_WHAT YOU ARE ASKED TO DO_
Give the number of lines in this listing that contain the word "header", and nothing else.

=======

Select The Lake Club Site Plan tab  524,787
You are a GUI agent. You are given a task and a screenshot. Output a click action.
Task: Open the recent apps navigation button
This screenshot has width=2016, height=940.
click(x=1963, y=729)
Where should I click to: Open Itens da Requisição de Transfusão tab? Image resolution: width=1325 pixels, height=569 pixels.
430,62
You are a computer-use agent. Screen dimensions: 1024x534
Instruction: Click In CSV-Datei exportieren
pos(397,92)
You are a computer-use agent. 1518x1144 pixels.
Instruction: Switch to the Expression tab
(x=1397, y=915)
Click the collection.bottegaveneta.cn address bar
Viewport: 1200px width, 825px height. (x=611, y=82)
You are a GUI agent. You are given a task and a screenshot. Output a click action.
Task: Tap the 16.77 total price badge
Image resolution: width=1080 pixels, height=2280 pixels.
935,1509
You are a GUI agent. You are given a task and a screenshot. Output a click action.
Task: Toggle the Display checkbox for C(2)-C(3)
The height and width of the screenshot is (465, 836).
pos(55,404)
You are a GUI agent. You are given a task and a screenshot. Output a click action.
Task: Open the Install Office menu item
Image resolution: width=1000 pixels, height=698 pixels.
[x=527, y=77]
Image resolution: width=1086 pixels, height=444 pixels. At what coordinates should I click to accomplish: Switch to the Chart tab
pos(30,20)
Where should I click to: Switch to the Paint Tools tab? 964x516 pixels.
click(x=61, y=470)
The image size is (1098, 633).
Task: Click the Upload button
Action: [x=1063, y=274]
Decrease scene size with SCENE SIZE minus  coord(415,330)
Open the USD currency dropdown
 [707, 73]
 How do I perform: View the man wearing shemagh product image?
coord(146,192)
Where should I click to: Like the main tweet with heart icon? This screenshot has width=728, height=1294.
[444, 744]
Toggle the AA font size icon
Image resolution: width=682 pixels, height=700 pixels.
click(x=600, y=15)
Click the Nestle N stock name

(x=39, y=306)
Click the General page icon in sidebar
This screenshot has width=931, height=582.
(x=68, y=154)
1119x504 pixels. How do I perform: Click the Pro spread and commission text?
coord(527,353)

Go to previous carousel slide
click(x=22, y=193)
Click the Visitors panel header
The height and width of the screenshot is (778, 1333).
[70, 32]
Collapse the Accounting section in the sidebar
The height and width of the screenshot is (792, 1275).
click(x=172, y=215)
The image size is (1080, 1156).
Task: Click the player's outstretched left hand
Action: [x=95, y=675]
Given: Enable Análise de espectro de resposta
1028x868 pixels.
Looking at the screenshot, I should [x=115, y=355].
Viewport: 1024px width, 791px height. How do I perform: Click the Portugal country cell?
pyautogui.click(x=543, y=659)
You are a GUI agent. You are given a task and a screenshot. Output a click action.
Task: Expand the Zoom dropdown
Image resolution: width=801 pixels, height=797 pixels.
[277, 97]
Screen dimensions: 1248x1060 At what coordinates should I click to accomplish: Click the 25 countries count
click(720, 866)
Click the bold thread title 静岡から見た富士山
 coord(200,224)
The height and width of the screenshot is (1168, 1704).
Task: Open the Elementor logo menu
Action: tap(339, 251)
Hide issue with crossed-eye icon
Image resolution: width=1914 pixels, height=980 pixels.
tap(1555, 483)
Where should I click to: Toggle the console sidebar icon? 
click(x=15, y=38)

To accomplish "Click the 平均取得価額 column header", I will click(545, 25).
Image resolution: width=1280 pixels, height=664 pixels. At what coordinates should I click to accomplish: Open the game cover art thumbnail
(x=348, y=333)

=======

_SOLUTION FOR THIS PROBLEM_
2